Pages

Friday, July 03, 2009

If You Can't Beat Them, Join Them

Cross-border tribal relations that make European-drawn boundaries have bedeviled African development. The United Nations-based system has made it virtually impossible to redraw the maps based on either negotiations or conquest.

The African states themselves have expended great effort to defend those lines even as they complain about their effects.

Even in the sad case of Somalia, the international system insists that the nonsensical state of Somalia should still exist rather than accepting regional governments able to exercise some de facto sovereignty as new members of the system.

But if you can't beat the lines on the map, perhaps it is better to join them. The African Union is being strengthened:


A document enhancing the powers of the African Union's executive body was approved at about 4 a.m. (0200 GMT) after many hours of discussions at the summit, Benin's Foreign Minister Jean-Marie Ehouzou, told reporters.

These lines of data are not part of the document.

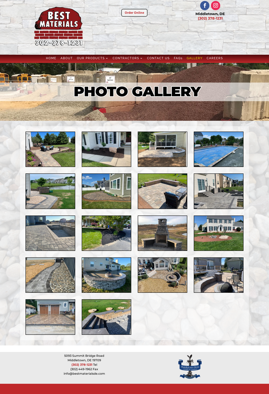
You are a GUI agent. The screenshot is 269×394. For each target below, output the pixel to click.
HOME (51, 58)
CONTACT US (158, 58)
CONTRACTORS (126, 58)
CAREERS (215, 58)
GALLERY (195, 58)
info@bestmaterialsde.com (84, 373)
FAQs (178, 58)
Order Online (134, 13)
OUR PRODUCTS (91, 58)
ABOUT (67, 58)
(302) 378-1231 (210, 18)
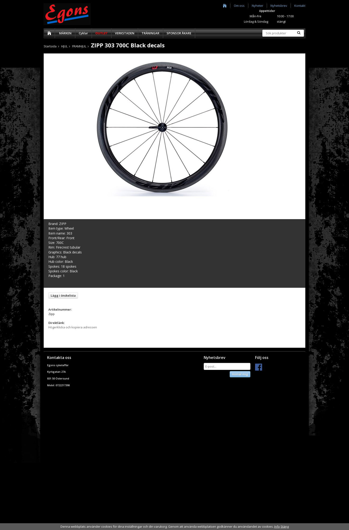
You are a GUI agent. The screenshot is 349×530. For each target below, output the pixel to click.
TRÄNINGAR (150, 33)
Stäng (285, 526)
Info (277, 526)
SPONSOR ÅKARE (179, 33)
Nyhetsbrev (279, 6)
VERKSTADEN (124, 33)
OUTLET (101, 33)
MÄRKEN (65, 33)
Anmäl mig (240, 374)
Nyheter (257, 6)
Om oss (239, 6)
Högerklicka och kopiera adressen (72, 327)
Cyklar (83, 33)
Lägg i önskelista (63, 295)
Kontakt (299, 6)
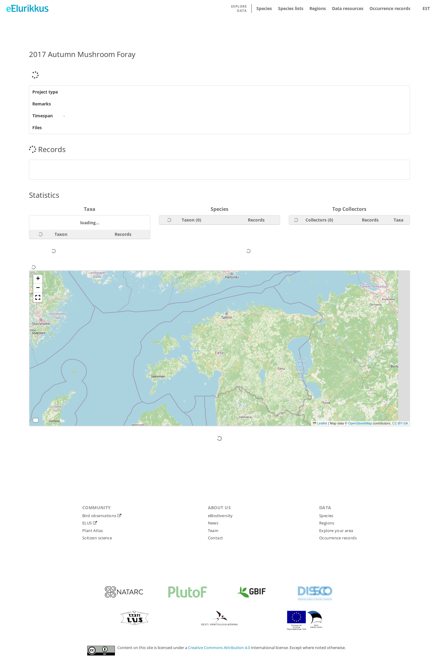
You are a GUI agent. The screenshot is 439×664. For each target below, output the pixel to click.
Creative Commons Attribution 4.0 (219, 647)
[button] (37, 279)
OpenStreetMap (360, 423)
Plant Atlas (92, 530)
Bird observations (99, 515)
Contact (215, 538)
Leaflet (320, 423)
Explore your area (336, 530)
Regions (317, 8)
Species (264, 8)
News (213, 523)
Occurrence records (389, 8)
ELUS (87, 523)
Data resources (347, 8)
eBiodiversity (220, 515)
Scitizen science (97, 538)
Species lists (290, 8)
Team (213, 530)
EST (426, 8)
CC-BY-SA (400, 423)
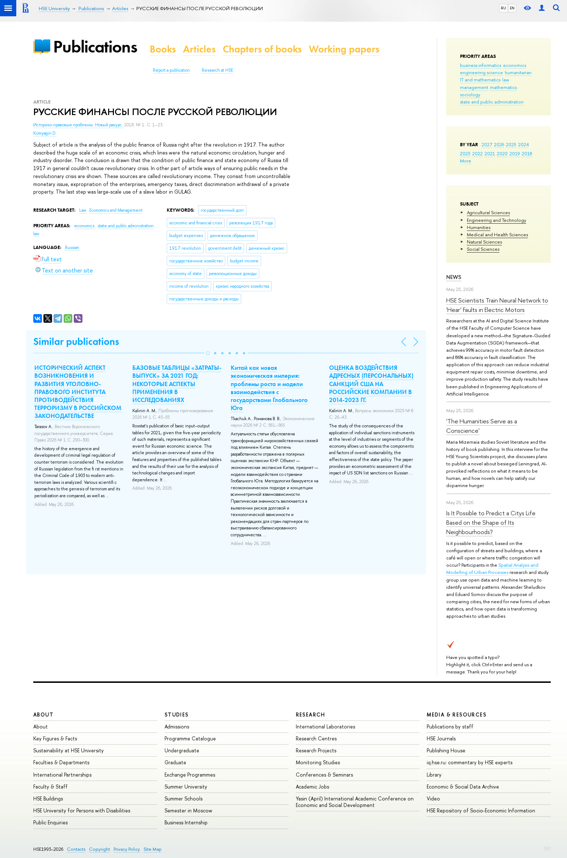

"We haven given agreement for the coordination of foreign affairs and defense," he said.

"The states are ready to cede a little bit a part of their sovereignty for the benefit of the (Union)."

The document has to be ratified by member states' parliaments before it comes into force.


Perhaps making the lines on the map less important is the way to move Africa forward. Lord knows I think it is folly to do this in Europe, but Africa's problems are so great that perhaps this will reduce the amount of their limited resources expended on battles over those lines.